- **Exercise**:
Begin at the line of the listing that has "Task: Open more options three-dot menu" and stop after the line that has "Switch to Мой", then write out only those lines again, requests included. Multiply each click coordinate in the answers by 1.6 and round to whole numbers, halves up, leaving every number in the requests unchanged.

- **Input records**:

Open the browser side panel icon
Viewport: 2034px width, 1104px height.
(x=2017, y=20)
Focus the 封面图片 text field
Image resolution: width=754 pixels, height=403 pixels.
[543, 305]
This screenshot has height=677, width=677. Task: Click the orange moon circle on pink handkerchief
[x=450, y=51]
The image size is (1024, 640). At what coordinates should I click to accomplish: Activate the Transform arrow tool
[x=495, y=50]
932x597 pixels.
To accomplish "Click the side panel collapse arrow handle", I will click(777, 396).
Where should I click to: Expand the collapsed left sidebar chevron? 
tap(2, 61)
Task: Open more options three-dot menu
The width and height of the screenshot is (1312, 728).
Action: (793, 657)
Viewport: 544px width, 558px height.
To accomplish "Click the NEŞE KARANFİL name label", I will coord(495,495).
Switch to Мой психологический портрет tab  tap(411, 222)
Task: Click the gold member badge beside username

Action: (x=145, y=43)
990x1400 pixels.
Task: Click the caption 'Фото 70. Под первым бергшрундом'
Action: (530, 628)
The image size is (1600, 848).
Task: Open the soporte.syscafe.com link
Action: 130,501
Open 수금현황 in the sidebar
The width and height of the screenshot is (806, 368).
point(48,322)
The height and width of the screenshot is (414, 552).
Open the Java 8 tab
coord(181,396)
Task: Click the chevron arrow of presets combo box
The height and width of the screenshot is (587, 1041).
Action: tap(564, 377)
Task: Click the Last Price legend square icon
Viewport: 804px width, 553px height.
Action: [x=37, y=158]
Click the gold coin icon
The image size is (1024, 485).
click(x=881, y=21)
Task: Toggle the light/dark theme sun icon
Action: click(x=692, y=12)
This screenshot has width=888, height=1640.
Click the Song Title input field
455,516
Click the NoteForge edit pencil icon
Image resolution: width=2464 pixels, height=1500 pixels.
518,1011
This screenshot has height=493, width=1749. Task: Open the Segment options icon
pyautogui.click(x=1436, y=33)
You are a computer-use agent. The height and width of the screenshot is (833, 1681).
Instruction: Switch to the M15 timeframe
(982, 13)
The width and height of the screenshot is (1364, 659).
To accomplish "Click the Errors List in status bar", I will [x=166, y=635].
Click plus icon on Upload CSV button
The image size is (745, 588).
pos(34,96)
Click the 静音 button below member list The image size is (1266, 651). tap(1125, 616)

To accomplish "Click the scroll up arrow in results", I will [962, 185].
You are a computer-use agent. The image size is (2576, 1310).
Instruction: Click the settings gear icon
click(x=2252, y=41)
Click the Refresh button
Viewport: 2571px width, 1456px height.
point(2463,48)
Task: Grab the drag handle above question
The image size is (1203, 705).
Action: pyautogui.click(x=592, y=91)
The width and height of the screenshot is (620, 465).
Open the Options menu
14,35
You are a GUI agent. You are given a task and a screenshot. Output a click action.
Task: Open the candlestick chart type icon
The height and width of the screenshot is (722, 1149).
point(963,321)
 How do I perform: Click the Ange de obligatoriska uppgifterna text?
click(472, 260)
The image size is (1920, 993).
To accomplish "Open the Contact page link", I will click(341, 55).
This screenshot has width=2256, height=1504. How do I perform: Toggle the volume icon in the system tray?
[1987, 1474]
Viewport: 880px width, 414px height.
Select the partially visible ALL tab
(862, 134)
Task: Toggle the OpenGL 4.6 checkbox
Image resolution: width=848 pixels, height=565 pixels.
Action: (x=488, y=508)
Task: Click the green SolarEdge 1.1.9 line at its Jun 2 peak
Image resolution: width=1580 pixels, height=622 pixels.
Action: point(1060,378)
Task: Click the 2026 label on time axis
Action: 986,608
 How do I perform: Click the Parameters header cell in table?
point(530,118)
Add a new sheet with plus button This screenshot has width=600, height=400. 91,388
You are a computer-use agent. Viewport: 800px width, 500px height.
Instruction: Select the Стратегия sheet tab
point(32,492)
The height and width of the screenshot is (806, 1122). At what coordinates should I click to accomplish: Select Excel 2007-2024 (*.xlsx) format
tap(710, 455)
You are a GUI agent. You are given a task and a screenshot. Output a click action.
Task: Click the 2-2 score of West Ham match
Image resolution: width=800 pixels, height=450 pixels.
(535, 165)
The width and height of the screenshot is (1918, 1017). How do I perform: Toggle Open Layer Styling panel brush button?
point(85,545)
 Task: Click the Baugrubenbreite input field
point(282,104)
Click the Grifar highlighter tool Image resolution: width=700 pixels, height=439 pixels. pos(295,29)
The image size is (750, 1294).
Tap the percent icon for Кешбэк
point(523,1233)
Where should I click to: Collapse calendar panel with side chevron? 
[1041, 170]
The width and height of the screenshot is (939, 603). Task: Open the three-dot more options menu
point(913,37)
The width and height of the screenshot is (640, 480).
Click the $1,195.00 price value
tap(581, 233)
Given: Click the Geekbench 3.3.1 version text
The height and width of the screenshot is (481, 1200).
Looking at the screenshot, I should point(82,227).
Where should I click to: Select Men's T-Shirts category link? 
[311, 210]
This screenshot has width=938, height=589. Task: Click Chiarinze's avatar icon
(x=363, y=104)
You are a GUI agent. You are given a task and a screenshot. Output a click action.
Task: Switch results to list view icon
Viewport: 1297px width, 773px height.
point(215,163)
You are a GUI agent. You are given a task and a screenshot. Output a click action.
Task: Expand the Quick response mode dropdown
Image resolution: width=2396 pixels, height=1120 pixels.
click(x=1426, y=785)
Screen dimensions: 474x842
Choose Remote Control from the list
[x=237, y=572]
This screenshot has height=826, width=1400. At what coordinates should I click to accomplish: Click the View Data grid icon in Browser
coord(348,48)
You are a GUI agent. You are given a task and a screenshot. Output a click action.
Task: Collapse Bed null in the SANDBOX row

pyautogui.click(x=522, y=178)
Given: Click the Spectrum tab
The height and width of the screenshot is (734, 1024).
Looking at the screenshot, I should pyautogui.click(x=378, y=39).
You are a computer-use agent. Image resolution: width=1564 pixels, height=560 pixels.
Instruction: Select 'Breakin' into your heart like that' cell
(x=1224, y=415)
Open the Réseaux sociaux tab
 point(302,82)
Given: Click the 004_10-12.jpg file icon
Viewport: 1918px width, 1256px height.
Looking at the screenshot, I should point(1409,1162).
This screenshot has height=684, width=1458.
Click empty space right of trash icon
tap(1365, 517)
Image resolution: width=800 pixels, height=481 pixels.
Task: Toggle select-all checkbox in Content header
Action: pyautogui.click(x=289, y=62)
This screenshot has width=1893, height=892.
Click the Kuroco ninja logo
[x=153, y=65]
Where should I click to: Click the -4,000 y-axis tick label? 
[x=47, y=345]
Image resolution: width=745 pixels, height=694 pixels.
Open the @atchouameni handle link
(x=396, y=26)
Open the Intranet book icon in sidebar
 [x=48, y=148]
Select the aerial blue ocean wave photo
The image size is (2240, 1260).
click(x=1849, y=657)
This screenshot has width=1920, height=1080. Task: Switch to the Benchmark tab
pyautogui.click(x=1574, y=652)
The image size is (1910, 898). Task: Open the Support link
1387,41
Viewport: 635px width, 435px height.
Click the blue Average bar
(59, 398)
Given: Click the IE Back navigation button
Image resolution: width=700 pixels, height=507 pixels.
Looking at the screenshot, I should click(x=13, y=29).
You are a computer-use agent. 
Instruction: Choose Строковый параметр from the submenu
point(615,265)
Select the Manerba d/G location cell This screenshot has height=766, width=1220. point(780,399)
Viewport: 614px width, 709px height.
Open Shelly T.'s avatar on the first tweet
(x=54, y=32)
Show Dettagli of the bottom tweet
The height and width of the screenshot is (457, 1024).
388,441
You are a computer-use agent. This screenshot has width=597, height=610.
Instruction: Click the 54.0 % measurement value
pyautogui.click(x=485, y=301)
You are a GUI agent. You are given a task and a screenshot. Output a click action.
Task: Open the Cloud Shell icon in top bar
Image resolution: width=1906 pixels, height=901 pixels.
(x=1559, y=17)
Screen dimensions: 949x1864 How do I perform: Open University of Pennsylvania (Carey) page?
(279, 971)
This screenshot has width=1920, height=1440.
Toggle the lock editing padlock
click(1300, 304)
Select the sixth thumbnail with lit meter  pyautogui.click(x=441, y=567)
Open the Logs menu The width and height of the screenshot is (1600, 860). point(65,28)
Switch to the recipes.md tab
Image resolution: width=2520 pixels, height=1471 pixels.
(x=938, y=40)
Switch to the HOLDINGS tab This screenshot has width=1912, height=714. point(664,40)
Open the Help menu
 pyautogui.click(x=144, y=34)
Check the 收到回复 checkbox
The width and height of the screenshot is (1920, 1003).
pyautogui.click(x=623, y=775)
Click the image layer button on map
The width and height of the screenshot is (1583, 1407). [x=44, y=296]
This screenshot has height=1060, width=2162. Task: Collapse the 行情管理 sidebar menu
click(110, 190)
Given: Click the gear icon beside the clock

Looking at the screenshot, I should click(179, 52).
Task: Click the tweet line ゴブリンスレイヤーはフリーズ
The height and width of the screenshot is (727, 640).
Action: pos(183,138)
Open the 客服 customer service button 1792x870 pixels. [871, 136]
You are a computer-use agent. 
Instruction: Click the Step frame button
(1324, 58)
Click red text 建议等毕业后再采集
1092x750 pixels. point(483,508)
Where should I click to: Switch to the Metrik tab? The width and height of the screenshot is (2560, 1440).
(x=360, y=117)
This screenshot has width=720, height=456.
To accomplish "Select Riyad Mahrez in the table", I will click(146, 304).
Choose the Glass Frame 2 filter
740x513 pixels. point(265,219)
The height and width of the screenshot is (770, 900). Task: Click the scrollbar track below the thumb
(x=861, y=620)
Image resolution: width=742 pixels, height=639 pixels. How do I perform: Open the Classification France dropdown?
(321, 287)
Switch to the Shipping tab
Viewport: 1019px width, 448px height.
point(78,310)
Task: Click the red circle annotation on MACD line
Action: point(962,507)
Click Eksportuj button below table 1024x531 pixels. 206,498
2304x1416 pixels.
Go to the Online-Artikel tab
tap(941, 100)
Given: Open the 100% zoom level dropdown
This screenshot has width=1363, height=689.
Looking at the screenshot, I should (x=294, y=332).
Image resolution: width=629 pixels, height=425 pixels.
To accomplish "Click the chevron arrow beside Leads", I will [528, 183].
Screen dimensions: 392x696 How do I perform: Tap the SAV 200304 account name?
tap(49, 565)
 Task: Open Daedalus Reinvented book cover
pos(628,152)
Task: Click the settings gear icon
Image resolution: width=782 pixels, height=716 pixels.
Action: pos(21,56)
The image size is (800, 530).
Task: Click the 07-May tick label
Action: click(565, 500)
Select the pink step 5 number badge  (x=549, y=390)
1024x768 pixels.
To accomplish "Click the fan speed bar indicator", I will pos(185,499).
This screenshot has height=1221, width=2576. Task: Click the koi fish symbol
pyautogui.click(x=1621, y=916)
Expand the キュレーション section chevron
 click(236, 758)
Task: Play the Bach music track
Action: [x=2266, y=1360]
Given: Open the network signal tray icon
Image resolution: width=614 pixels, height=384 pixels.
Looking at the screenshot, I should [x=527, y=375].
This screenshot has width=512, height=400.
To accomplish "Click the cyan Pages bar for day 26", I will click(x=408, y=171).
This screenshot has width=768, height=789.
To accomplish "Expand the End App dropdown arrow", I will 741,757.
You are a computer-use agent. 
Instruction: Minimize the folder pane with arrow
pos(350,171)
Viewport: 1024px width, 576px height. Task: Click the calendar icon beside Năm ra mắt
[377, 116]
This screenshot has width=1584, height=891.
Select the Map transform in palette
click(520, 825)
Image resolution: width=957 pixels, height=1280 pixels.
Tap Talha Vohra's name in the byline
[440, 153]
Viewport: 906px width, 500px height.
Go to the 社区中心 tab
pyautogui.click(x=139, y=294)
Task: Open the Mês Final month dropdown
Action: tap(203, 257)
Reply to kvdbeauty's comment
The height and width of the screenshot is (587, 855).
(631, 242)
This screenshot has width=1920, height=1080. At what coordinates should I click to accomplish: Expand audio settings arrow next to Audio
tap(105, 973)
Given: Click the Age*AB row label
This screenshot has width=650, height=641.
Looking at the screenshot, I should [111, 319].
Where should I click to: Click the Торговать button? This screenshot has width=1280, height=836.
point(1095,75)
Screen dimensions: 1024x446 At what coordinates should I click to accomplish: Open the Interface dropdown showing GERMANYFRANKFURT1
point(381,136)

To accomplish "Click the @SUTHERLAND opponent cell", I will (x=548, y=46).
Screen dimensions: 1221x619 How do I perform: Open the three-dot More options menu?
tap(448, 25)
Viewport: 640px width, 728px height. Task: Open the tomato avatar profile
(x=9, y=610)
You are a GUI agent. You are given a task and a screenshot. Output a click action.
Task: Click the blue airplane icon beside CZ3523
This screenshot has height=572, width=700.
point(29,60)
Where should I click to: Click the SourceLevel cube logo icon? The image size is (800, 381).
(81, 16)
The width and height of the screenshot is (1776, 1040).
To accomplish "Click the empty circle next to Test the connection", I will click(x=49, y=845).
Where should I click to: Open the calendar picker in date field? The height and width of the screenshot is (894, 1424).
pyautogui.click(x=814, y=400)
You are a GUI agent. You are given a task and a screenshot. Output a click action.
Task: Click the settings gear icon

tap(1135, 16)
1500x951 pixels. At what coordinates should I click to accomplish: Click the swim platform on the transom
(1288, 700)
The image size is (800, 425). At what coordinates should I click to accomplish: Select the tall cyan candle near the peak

- **Exercise output**:
Task: Open more options three-dot menu
The width and height of the screenshot is (1312, 728).
Action: (1269, 1051)
Viewport: 544px width, 558px height.
To accomplish "Click the NEŞE KARANFİL name label", I will coord(792,792).
Switch to Мой психологический портрет tab  tap(658, 355)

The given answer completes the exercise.